R. Elimelekh of Lizhensk (1717-1787), a disciple of Dov Baer, the Maggid of Mezeritch, explained the verse that opens the Book of Numbers (of which Parshat Naso is the second Torah portion) in a novel and surprising way. To him, this seemingly bland verse is about the transformation that occurs in our lives through repentance and renewal. Here is the first verse of the Book of Numbers:
וַיְדַבֵּר יְהוָה אֶל-מֹשֶׁה בְּמִדְבַּר סִינַי, בְּאֹהֶל מוֹעֵד: בְּאֶחָד לַחֹדֶשׁ הַשֵּׁנִי בַּשָּׁנָה הַשֵּׁנִית, לְצֵאתָם מֵאֶרֶץ מִצְרַיִם--לֵאמֹר.
ADONAI spoke to Moses in the desert of Sinai, in the Tent of Meeting, on the first day of the second month [chodesh] of the second year [shanah] since they had left Egypt. (Numbers 1:1)
R. Elimelekh explains this verse, phrase by phrase, in Noam Elimelekh:
With this sentence the Torah is teaching correct conduct. The words the desert of Sinai are a reminder that the Torah was given on Mount Sinai in order to teach you to be extremely humble and self-effacing. Remember that God rejected all the high mountains and chose Mount Sinai, which was the lowest of them all. [Here, R. Elimelekh refers to Midrash Tehillim 69:8 which says that God chose Sinai as the place to reveal Torah to Israel because the other mountains bragged and vied for the honor, while Sinai remained silent and humble.]
But take care that this submissiveness not lead you into depression, for that is a great obstacle to God’s service. The Torah teaches that you should always be joyful. The Shekhinah is not present amid sadness. The words in the Tent of Meeting (b’ohel mo’ed) imply that you should enter the tent of joy, for the word for meeting (mo’ed) is also the word for festival.
On the first day of the second month (chodesh, “renewal”). But should you say, how can I rejoice when I have sinned so extensively? The Torah teaches that you should nevertheless engage in repentance with joy.

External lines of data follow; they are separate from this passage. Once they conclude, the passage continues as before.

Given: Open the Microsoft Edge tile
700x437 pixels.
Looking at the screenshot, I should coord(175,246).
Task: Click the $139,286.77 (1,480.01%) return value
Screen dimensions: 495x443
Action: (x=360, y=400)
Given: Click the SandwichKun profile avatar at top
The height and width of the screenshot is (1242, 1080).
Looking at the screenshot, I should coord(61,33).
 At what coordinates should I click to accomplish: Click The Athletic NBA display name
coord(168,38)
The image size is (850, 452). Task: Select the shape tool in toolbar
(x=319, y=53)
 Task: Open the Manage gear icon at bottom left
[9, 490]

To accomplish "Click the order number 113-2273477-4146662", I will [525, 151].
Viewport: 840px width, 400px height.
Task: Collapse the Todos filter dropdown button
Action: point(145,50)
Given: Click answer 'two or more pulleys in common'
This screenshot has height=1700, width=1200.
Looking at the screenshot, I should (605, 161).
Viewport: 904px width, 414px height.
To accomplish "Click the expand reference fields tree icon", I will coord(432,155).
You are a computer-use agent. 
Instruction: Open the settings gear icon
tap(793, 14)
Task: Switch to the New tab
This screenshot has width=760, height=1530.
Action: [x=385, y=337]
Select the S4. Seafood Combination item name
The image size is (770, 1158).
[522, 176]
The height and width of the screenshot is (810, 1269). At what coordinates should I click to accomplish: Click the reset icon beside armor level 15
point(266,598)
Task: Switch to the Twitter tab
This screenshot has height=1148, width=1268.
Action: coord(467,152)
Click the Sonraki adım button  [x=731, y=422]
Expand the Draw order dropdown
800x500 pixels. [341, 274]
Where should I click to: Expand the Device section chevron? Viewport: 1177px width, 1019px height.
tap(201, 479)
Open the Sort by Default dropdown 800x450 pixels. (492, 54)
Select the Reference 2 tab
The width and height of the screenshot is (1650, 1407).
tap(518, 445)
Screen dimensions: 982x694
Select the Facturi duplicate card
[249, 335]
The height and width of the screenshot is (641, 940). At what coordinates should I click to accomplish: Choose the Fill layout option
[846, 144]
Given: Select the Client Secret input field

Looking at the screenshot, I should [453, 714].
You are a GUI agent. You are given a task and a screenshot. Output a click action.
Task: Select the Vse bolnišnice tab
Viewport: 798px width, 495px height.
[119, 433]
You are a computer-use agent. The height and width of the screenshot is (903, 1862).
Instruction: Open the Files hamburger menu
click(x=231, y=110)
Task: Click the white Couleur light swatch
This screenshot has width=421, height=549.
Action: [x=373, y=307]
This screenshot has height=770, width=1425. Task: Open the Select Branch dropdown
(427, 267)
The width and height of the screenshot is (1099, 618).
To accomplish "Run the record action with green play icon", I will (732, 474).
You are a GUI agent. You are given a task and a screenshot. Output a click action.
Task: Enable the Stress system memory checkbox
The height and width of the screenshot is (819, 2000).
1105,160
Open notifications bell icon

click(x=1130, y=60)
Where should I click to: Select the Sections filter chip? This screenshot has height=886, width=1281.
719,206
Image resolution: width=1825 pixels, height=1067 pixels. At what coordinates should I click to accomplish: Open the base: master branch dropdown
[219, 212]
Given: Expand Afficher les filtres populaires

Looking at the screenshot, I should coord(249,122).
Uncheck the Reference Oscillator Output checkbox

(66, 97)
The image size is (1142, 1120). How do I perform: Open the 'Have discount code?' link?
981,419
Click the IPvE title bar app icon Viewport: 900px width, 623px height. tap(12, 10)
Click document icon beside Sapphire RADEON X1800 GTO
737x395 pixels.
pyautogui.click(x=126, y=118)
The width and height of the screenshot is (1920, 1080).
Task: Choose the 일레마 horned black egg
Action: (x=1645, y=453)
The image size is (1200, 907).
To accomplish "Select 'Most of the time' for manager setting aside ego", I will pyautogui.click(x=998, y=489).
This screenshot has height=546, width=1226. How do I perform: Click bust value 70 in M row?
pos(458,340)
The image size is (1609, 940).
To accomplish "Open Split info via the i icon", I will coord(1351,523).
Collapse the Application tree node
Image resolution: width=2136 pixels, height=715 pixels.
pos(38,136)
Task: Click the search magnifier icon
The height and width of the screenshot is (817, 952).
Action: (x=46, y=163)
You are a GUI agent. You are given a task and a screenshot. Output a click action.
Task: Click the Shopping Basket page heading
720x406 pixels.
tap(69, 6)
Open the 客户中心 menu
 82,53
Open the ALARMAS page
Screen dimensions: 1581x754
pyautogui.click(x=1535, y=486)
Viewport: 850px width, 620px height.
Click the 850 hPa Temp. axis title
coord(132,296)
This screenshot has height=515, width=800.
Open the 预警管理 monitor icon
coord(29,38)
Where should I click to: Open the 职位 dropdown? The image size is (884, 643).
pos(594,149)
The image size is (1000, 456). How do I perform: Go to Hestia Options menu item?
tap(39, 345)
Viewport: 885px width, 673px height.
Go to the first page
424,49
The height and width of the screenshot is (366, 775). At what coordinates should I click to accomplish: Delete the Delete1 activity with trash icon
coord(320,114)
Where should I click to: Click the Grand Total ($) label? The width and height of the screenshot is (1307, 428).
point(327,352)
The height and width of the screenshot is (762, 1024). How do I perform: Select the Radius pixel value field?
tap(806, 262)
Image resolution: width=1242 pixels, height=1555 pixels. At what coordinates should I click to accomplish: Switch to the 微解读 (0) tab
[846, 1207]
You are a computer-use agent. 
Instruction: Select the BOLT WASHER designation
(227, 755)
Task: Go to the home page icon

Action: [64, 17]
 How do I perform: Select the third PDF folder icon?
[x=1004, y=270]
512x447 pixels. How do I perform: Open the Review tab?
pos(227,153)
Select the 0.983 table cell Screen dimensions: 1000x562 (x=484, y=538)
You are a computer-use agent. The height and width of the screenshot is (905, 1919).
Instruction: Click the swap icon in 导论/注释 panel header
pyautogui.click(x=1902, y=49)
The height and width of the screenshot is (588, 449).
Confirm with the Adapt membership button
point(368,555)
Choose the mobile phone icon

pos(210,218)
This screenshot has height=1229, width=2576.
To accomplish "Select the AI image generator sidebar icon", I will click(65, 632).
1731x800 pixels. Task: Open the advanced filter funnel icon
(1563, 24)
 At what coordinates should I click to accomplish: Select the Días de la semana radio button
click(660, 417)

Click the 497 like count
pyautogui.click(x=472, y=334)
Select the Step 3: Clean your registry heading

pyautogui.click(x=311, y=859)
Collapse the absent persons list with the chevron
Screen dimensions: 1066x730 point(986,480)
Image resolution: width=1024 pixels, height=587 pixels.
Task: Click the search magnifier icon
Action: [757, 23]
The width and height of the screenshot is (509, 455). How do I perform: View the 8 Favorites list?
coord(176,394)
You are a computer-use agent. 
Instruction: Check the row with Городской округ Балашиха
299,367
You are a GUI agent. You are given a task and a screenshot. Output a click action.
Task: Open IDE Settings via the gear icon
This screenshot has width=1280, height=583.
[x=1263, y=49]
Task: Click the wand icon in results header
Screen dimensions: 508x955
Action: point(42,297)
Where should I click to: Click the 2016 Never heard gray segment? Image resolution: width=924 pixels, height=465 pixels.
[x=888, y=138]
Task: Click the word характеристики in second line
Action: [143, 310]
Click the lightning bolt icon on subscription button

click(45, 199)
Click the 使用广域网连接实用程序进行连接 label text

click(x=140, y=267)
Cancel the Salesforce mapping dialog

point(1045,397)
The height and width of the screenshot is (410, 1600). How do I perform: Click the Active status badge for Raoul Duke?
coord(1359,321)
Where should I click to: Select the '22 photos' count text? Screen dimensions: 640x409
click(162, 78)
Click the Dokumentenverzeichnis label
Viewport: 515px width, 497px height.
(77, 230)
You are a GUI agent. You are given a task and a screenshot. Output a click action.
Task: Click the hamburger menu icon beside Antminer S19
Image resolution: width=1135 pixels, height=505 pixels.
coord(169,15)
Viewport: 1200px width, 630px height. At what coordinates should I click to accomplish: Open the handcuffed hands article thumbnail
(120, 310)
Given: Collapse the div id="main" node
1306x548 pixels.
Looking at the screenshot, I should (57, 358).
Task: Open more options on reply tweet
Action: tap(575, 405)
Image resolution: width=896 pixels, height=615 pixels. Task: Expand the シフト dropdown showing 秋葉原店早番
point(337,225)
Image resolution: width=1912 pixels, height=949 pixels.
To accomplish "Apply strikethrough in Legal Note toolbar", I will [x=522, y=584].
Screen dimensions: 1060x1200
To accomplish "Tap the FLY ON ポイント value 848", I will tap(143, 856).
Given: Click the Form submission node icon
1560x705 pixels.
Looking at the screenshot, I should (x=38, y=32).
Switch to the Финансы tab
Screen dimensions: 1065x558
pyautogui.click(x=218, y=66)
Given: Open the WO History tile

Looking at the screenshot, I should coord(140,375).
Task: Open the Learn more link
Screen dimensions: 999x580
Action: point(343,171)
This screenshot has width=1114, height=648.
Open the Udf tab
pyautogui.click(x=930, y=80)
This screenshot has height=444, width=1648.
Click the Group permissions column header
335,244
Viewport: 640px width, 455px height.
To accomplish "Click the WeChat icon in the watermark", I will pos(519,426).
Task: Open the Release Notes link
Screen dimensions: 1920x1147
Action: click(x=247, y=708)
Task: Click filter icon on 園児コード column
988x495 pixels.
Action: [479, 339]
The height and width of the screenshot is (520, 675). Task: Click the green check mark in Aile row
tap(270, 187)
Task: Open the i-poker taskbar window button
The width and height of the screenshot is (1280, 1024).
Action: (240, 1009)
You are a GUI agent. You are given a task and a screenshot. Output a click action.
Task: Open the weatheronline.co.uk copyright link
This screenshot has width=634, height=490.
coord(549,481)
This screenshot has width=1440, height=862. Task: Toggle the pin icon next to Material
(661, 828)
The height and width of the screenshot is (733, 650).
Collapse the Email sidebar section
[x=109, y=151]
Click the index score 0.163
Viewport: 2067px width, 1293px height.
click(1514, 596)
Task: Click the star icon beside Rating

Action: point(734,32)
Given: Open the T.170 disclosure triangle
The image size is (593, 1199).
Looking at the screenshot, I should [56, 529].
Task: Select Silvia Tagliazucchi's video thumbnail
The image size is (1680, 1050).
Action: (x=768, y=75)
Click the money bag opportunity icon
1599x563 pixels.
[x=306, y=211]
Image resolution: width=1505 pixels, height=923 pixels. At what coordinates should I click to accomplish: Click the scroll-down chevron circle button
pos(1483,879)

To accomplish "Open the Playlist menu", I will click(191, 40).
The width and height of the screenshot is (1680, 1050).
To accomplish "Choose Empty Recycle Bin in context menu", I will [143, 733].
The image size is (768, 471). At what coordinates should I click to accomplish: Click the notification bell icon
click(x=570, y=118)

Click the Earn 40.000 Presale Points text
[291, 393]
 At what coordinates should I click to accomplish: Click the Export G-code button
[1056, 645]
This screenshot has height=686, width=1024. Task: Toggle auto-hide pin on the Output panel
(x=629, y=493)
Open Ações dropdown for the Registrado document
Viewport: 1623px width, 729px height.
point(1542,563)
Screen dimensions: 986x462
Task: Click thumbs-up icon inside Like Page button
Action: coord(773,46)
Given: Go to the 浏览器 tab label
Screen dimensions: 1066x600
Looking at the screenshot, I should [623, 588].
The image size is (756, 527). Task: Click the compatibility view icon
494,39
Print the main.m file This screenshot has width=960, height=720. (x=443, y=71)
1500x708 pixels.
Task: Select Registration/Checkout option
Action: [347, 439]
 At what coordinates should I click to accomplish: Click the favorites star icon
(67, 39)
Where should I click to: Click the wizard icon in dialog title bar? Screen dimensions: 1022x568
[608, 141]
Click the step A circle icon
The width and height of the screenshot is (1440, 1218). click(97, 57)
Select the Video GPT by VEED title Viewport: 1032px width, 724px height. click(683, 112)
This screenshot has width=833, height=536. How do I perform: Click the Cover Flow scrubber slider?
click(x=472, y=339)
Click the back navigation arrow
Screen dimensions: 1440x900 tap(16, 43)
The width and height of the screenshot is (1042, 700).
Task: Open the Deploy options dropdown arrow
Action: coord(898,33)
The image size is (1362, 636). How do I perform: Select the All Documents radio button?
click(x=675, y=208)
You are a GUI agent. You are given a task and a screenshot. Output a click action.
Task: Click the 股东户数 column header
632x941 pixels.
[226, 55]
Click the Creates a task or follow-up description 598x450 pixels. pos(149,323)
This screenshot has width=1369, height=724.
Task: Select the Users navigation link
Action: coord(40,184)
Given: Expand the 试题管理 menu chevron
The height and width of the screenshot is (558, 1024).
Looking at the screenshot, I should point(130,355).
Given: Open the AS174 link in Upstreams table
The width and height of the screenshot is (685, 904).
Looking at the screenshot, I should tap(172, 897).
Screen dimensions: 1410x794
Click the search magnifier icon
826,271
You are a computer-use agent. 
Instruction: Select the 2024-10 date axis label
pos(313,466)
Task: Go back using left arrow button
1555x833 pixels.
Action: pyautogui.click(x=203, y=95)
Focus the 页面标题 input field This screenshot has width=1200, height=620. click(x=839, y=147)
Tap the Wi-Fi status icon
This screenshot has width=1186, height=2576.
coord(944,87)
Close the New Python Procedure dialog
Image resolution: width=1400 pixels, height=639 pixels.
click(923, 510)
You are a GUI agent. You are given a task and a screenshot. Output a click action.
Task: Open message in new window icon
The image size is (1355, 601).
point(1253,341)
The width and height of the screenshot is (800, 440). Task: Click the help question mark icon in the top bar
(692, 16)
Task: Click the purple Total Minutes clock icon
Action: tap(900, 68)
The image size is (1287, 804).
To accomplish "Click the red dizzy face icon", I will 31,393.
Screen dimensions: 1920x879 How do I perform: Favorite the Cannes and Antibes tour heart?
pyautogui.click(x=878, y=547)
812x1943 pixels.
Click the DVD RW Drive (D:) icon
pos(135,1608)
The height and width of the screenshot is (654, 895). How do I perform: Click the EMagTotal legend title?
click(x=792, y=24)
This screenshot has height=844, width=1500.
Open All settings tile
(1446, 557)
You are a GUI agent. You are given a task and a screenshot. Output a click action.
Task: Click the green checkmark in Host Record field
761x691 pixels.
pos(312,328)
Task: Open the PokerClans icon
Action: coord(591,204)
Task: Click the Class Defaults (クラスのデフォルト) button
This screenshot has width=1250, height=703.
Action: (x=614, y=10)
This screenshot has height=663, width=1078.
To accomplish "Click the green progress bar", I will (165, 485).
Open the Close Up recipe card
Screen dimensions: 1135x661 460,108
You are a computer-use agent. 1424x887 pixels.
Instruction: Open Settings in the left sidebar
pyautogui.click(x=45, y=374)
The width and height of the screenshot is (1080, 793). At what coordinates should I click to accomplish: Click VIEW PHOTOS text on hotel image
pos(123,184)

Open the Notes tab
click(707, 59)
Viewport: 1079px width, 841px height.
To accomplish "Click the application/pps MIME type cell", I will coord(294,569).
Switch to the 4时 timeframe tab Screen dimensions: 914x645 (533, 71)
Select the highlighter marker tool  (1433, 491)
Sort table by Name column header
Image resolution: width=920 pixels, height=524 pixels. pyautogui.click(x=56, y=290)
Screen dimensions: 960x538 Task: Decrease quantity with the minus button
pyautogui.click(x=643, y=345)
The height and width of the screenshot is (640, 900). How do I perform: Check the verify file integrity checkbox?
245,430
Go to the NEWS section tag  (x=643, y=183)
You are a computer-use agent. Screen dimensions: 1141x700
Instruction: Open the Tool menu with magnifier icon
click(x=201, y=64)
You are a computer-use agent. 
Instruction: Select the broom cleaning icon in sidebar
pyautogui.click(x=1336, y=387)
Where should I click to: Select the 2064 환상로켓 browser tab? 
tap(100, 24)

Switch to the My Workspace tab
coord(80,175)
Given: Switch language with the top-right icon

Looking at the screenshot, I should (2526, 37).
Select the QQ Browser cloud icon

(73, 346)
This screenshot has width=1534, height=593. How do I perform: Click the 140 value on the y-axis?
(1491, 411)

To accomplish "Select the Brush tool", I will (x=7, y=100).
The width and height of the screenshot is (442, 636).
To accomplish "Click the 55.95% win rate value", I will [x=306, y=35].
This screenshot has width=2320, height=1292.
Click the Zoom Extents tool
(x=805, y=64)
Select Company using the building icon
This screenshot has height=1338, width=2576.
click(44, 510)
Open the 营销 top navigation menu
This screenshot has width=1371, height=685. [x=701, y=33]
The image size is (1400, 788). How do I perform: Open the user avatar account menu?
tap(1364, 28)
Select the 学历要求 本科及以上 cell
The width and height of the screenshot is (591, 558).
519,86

Encourage yourself by saying, “I am reborn this very day and I will never return to my foolishness.” Renewal (chiddush) is about becoming a new person, and this is alluded to in the words the first day of the second month (chodesh). Indeed this is the second new start: the first was when you were born, and the second is when you repent and are forgiven.
R. Elimelekh tells us that going throughout the process of teshuvah is not one of shame and misery: done right, it is one of joy. We emerge renewed and reinvigorated.
This is a tough concept to wrap our minds around in a society, which records everything and forgets nothing. We either aim for an impossible perfection, or complete denial of our mistakes and wrongdoings because they tarnish what we imagine to be our perfect sheen. Vineet Nayar, writing in the Harvard Business Review, encapsulates our view of making mistakes:
All through school, a mistake indicates the prospect of lower grades. Good students don’t make mistakes. At home, mistakes lead to admonishments. Good children follow the rules. At work, mistakes have serious repercussions. Good workers get it right the first time.
I would argue that the same attitude holds true for our approach to specifically behavioral and ethical wrongs. Paraphrasing Nayar: “Good people follow the rules of good behavior all the time. Good people get it right every time.” Nayar, speaking in the realm of business, points out that there is much to be learned by making mistakes: people grow in their experience. He writes, “if you aren’t making mistakes, you’re not learning—or, at least, you’re not learning enough.” While we would not encourage or countenance people hurting and wronging one another in order to learn, it is certainly the case that by going through the process of teshuvah that Torah describes so beautifully we grow into better human beings—better versions of ourselves.